### Task requirements
Return the line containing "Screen dimensions: 964x589" together with every later line up to the end of the records, exactly and with no pictures; return nothing else.

Stored items:
□ □ □ □

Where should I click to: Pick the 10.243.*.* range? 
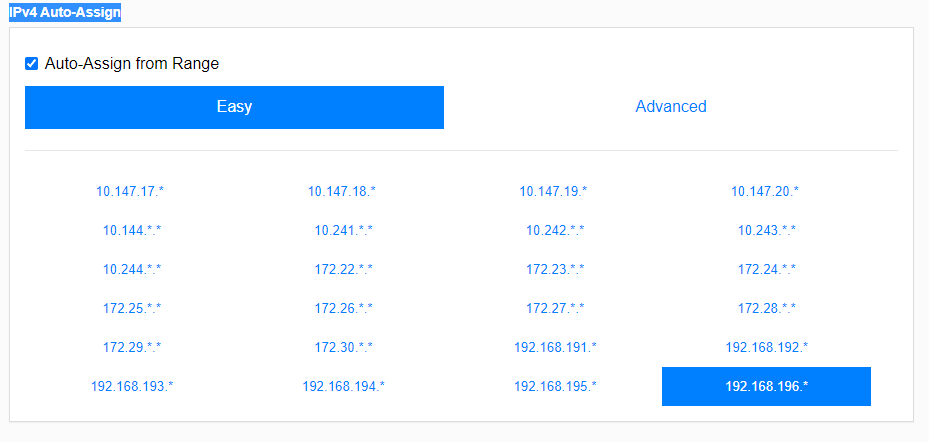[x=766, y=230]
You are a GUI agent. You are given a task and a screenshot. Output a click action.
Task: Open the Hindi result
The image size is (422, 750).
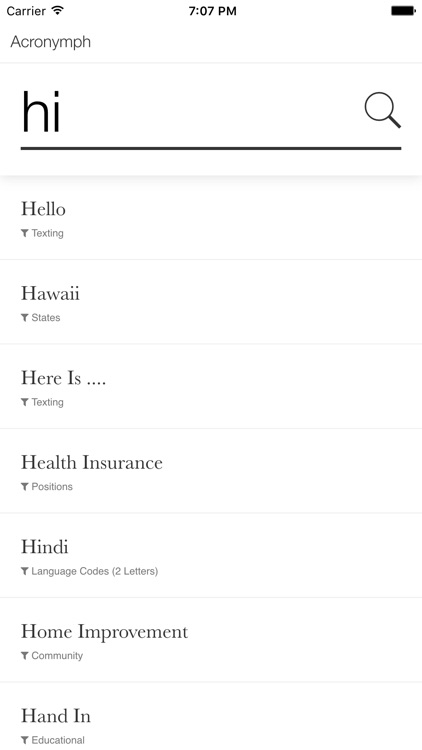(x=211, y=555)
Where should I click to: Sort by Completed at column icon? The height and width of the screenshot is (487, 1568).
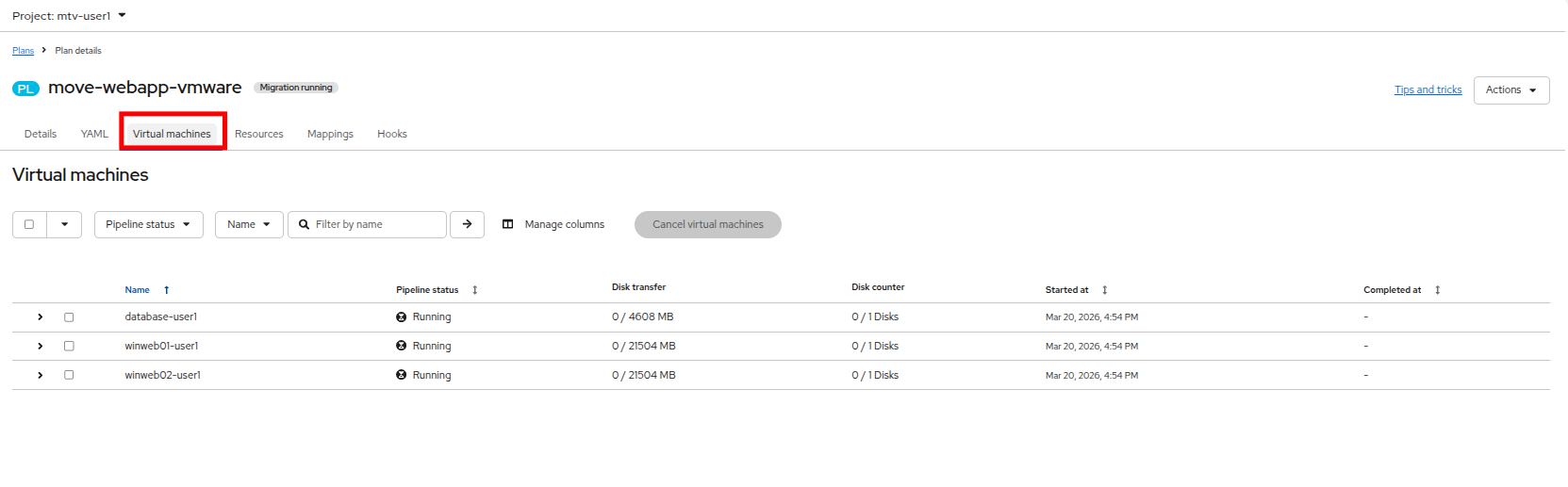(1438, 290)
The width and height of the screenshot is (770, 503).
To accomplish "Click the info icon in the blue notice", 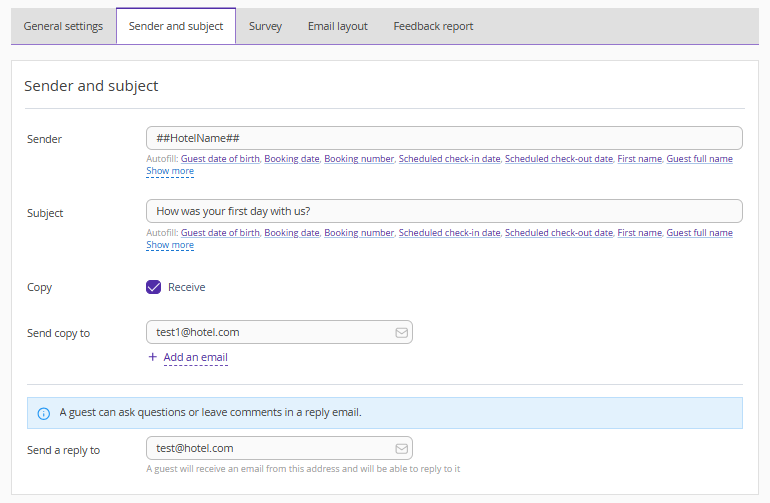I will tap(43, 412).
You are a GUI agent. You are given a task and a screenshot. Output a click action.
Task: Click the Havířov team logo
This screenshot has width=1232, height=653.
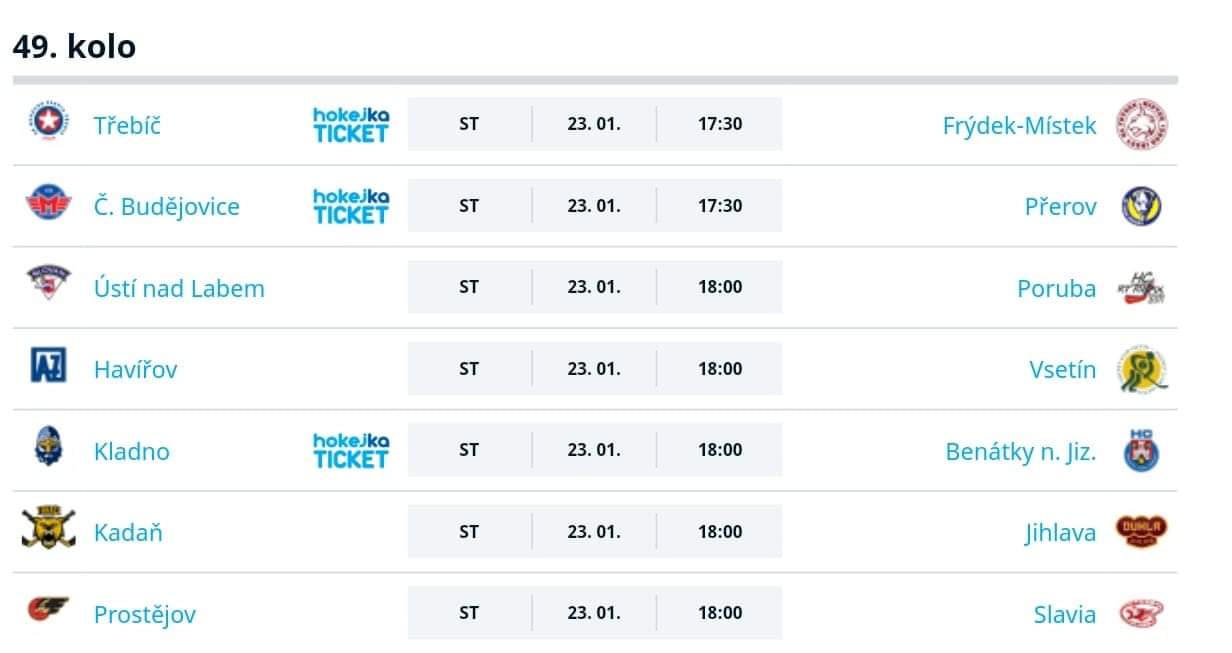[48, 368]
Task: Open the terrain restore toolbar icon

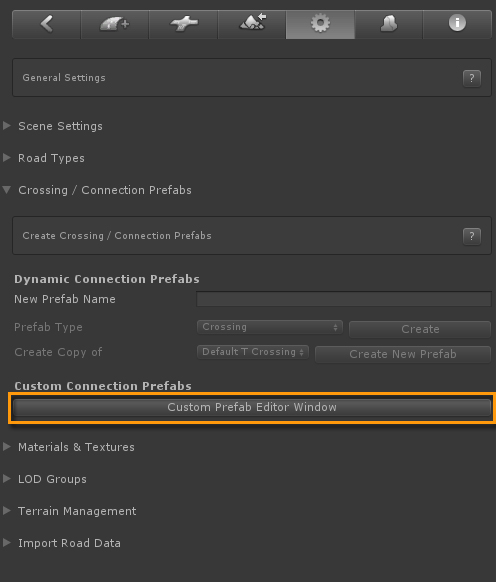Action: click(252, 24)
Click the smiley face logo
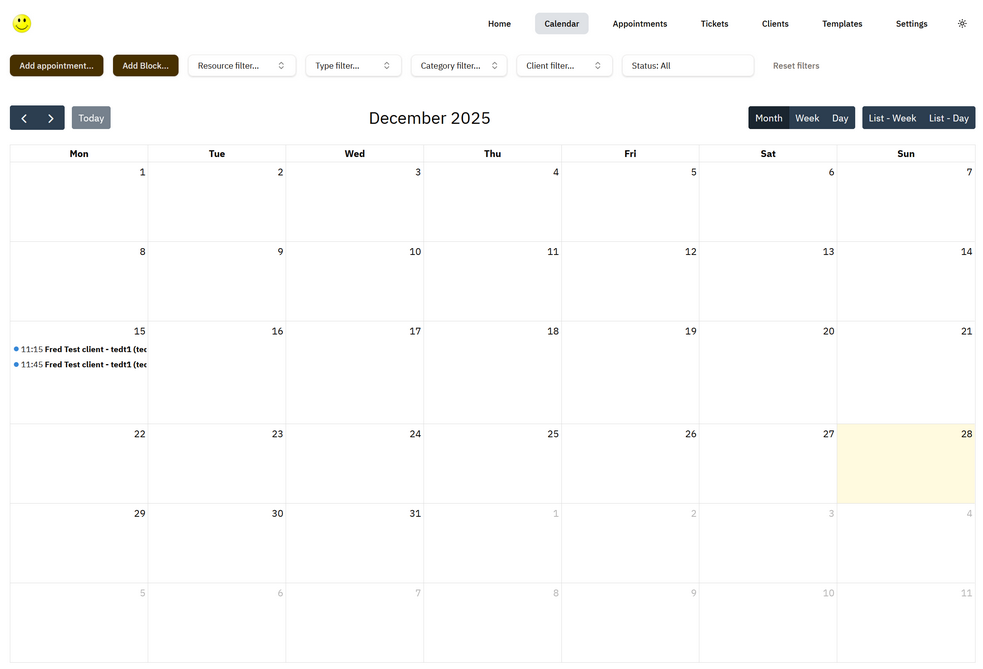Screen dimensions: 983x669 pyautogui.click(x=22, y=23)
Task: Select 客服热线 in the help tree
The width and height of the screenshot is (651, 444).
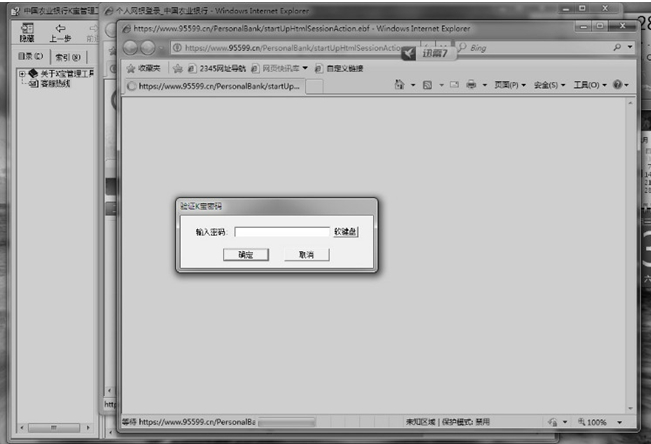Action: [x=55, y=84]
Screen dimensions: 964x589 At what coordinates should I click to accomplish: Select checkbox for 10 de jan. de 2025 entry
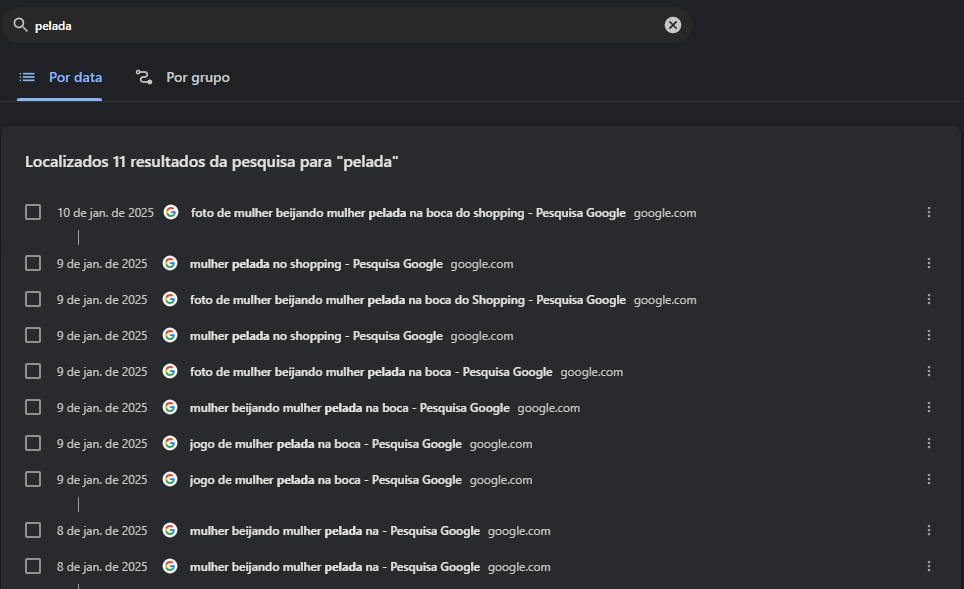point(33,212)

□ □ □ □

### Answer to the problem
Screen dimensions: 964x589 At what coordinates should I click to accomplish: Select checkbox for 10 de jan. de 2025 entry
point(33,212)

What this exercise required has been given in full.